• _TASK DIRECTIONS_
I would like the lines below, from the one with "Instruction: Click the" through the one with "How do I perform: Click", copied exactly and without any pictures.

• _MATERIAL FOR THIS TASK_

※

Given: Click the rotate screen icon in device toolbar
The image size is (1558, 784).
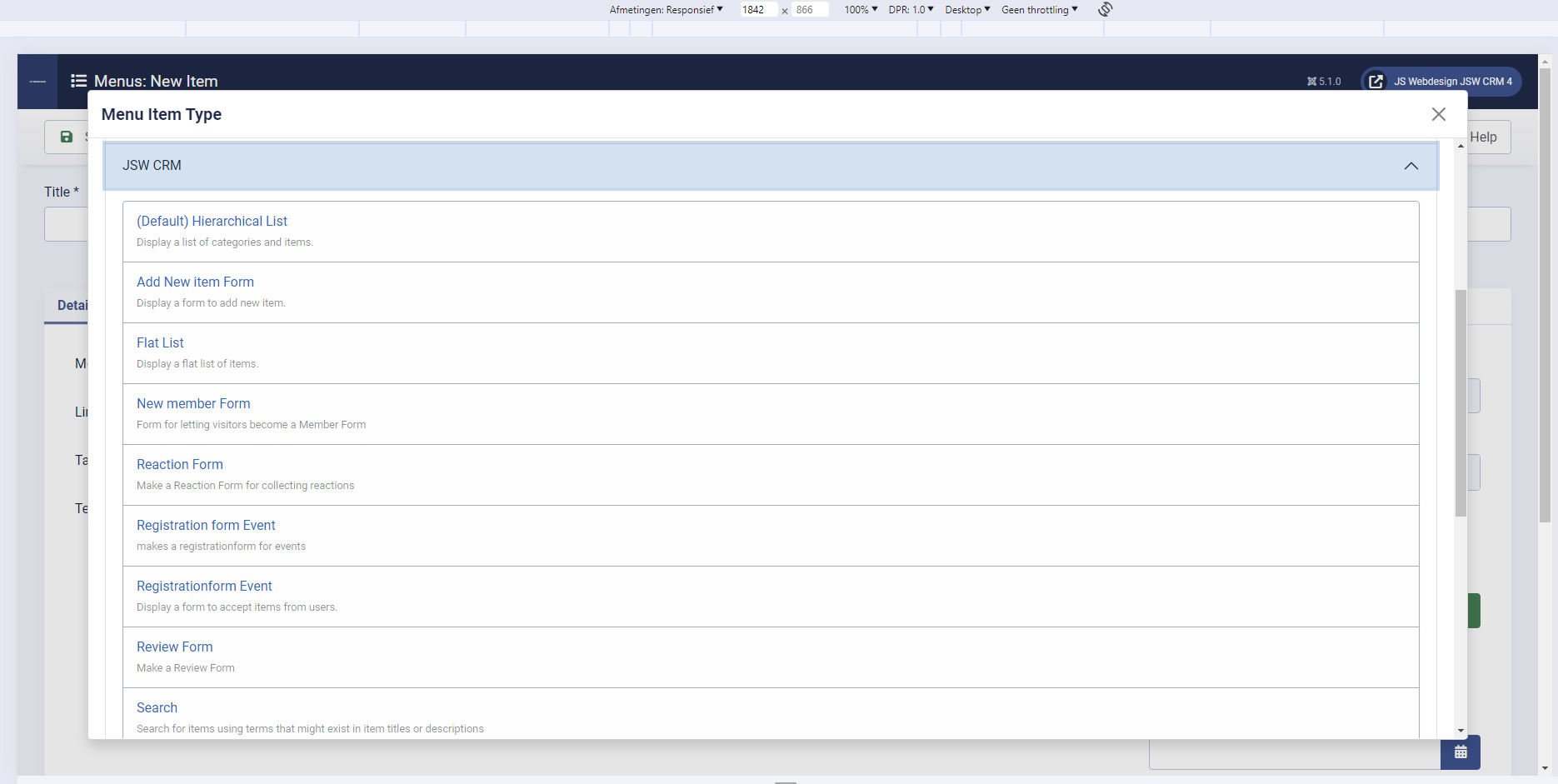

※

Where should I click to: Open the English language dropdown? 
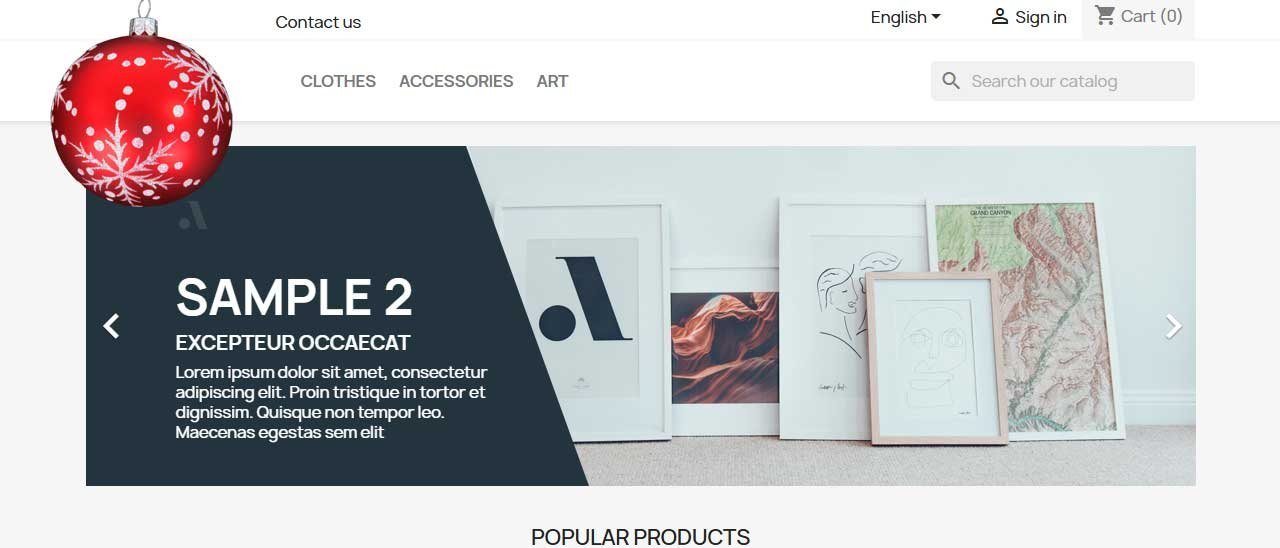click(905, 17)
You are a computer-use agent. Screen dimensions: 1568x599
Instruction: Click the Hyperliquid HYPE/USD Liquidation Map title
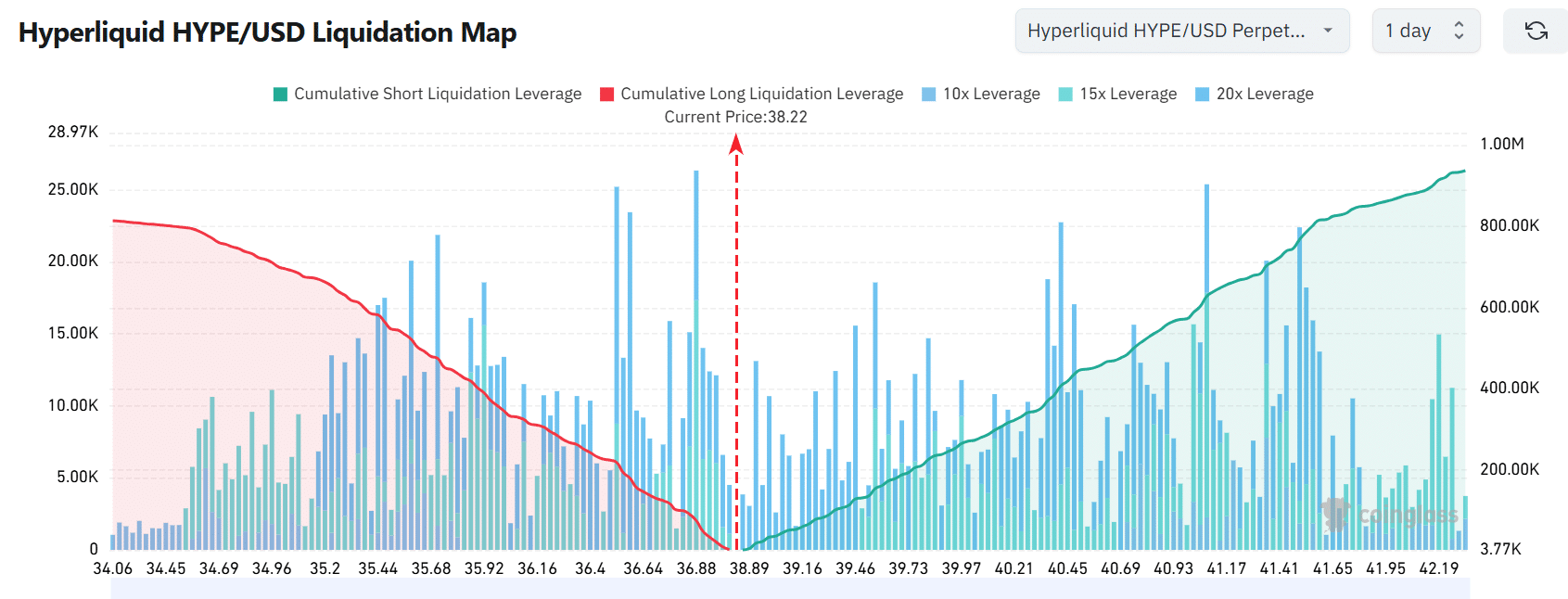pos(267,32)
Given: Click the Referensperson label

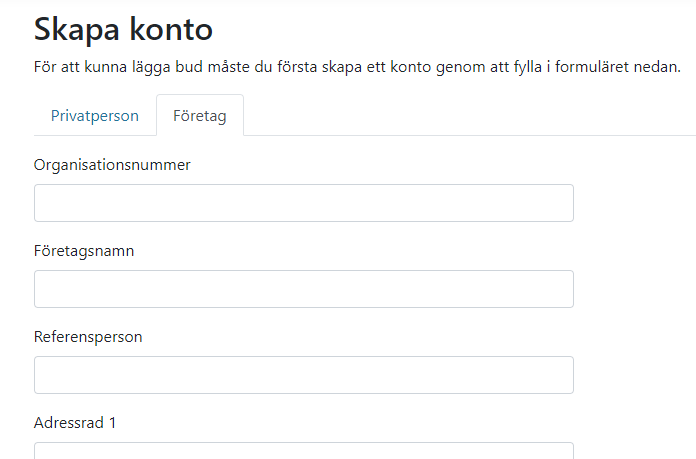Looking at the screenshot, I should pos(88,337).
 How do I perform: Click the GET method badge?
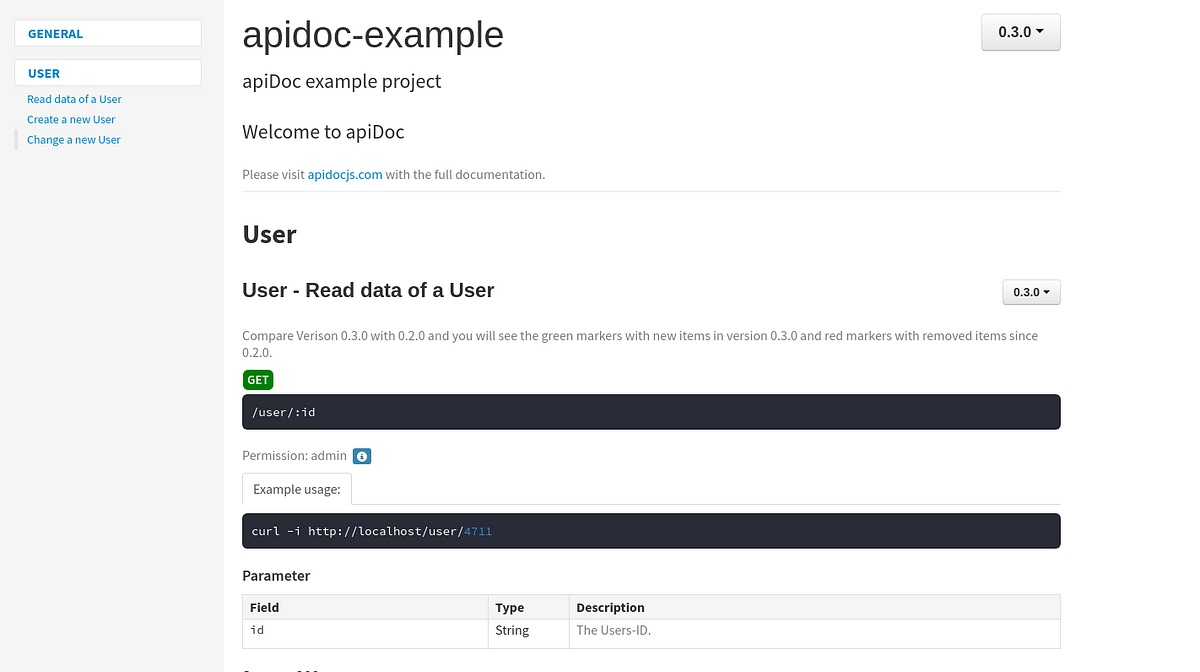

※

• _EXERCISE RESPONSE_
Instruction: Click the Hyperliquid HYPE/USD Liquidation Map title
pos(267,32)
Given: Click the Referensperson label

Looking at the screenshot, I should pos(88,337).
 How do I perform: Click the GET method badge?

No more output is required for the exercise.